Wellesley believes that building a wide range of partnerships, alliances and ongoing working relationships is essential to winning progressive policy change. Working with sister research, policy and community-based organizations to develop solid research and actionable policy alternatives on common issues can enhance our overall impact.
A number of these alliances are geared to developing and supporting progressive directions and options for health reform. Examples include:
- participating in the GTA Diversity and LHINs Working Group to develop planning and policy tools that will help ensure diversity is incorporated into LHINs planning and priority setting;
- working with the Association of Health Centres to support their 2007 conference , and shape wider public and policy debate , on the second stage of Medicare' or incorporating more upstream preventive, health promotion and determinants of health investment;
- working with the GTA Community Health Centres to elaborate and test an urban health framework as a planning and policy tool. This also involves meeting with GTA LHINs and with Ministry officials to promote this comprehensive planning framework.
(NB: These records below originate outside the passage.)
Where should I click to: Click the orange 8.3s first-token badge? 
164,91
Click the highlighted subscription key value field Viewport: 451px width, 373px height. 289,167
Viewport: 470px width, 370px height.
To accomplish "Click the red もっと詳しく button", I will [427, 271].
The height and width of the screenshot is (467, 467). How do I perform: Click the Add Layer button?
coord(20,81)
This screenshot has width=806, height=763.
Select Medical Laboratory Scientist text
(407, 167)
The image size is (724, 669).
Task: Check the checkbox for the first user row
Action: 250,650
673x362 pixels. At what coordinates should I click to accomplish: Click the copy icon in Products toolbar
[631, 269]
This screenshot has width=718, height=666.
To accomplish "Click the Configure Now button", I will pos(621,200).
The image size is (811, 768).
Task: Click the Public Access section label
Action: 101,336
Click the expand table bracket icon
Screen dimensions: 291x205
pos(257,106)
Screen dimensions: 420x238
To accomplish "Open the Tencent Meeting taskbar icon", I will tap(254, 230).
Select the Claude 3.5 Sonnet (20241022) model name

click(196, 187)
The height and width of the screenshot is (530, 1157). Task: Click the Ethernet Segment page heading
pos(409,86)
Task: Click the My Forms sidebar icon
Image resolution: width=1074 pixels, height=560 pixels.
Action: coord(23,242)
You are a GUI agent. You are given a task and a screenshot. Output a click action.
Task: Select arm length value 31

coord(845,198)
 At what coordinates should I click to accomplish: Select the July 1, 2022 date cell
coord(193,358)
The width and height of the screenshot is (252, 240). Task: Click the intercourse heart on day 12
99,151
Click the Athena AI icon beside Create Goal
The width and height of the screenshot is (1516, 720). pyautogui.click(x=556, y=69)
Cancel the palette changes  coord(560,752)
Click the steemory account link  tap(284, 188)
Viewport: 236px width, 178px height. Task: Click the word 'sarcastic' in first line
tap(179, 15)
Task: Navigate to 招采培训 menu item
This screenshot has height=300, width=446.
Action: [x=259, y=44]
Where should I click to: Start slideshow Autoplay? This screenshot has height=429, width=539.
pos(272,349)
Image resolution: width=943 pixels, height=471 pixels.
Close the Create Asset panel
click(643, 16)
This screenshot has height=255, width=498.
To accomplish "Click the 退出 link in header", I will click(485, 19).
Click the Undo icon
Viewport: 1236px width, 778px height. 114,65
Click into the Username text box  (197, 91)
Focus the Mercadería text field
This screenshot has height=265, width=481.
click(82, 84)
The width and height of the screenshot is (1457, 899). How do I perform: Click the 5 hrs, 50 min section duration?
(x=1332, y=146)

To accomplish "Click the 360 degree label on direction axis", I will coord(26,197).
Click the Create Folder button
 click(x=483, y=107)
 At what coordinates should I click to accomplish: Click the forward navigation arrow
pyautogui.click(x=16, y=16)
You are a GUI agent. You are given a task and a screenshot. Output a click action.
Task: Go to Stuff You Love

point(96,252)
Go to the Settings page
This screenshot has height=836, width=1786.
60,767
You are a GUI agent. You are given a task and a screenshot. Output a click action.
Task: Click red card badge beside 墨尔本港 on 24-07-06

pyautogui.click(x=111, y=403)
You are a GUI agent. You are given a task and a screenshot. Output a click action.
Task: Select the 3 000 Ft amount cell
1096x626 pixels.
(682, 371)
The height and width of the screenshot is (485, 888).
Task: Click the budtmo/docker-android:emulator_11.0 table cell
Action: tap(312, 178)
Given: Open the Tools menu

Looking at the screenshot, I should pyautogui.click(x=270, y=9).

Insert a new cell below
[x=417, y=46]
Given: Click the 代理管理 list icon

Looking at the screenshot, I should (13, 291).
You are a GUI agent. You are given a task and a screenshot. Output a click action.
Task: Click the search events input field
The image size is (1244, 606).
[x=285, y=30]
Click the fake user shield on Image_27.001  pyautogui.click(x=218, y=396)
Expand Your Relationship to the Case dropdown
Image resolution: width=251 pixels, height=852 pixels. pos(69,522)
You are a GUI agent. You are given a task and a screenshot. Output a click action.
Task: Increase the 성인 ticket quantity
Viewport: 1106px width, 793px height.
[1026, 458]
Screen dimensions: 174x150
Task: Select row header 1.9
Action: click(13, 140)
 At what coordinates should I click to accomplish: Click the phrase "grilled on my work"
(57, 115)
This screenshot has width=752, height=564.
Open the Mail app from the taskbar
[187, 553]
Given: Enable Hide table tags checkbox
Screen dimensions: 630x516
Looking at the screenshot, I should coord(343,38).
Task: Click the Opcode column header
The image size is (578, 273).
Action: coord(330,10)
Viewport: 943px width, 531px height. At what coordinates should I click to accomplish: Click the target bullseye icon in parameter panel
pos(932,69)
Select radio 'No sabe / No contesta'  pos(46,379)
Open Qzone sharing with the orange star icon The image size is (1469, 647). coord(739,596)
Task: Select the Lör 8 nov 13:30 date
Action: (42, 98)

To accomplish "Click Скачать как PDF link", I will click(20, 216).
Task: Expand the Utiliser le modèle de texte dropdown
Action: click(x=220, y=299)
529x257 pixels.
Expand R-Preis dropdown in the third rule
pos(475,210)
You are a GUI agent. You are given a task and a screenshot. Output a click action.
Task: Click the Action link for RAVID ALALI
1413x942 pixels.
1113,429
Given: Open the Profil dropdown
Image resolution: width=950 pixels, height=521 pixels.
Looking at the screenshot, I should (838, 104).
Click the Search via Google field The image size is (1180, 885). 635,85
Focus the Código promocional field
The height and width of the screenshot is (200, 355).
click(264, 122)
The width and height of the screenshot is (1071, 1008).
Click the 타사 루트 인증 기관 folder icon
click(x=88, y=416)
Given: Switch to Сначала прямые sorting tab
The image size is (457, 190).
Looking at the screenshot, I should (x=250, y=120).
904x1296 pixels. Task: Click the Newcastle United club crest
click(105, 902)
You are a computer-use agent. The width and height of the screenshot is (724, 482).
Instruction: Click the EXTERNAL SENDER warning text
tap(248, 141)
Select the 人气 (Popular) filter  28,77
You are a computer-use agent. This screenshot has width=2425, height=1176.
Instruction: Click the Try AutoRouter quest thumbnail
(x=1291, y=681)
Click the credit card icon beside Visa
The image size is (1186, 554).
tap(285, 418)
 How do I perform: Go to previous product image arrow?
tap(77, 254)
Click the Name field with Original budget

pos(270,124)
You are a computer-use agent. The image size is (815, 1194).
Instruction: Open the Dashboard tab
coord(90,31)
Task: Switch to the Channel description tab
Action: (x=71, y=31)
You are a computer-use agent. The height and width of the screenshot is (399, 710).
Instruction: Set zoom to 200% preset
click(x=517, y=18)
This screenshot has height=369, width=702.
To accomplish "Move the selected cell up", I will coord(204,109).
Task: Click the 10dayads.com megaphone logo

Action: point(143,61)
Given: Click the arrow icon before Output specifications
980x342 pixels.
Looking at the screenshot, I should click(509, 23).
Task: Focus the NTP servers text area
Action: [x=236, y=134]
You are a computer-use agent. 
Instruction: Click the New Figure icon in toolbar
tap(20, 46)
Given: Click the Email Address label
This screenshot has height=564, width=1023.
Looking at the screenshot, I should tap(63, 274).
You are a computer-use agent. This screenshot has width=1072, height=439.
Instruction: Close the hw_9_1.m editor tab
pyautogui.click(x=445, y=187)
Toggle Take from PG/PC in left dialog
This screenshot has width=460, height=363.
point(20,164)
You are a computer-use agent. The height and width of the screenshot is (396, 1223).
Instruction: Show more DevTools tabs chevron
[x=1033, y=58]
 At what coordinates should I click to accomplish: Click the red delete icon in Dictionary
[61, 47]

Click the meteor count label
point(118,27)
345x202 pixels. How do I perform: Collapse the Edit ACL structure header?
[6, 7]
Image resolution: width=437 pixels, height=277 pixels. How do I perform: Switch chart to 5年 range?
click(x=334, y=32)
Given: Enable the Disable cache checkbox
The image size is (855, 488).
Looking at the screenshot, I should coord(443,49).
Other relationships focus on addressing inadequate access to affordable housing as a crucial determinant of health and health disparities. For example:
- working with the National Coalition on Housing and Homelessness and other national organizations;
- internationally, we collaborate with the Habitat International Coalition, a global network of NGOs;
- locally, we work in Housing Action Now, a Toronto network of about 300 provider and community organizations.
We have also been working with the Canadian Policy Research Network and other national foundations and think tanks on ensuring there is space and resources for progressive policy discourse and debate.
In addition, wehave developed a number of more formal and focussed partnerships with:
- Community-Campus Partnerships for Health (CCPH), a major American organization supporting and facilitating community-based research on health and health disparities. The Wellesley board chair is on CCPH's board and we have been local organizing partners for the 2007 conference in Toronto.
- WZB, the most important applied social sciences and policy research institute in Germany, to promote grounded community-based research in health promotion and equity. A critical goal of this alliance is to jointly develop a more sophisticated analytical and theoretical underpinning for CBR, and to elaborate clear and consistent quality criteria and principles. This is a key link between European and North American CBR practitioners.
- The University of Victoria to enhance national collaboration and networking on CBR with policy and programme impact. These two alliances complement our ongoing work with CCPH and international networks of CBR practitioners.
- The University of Toronto's new Public Policy Faculty. We will provide a venue and links for interns interested in non-profit and community-based policy analysis, and will work on other joint projects to enhance our connections to high-level federal, provincial and municipal policy circles.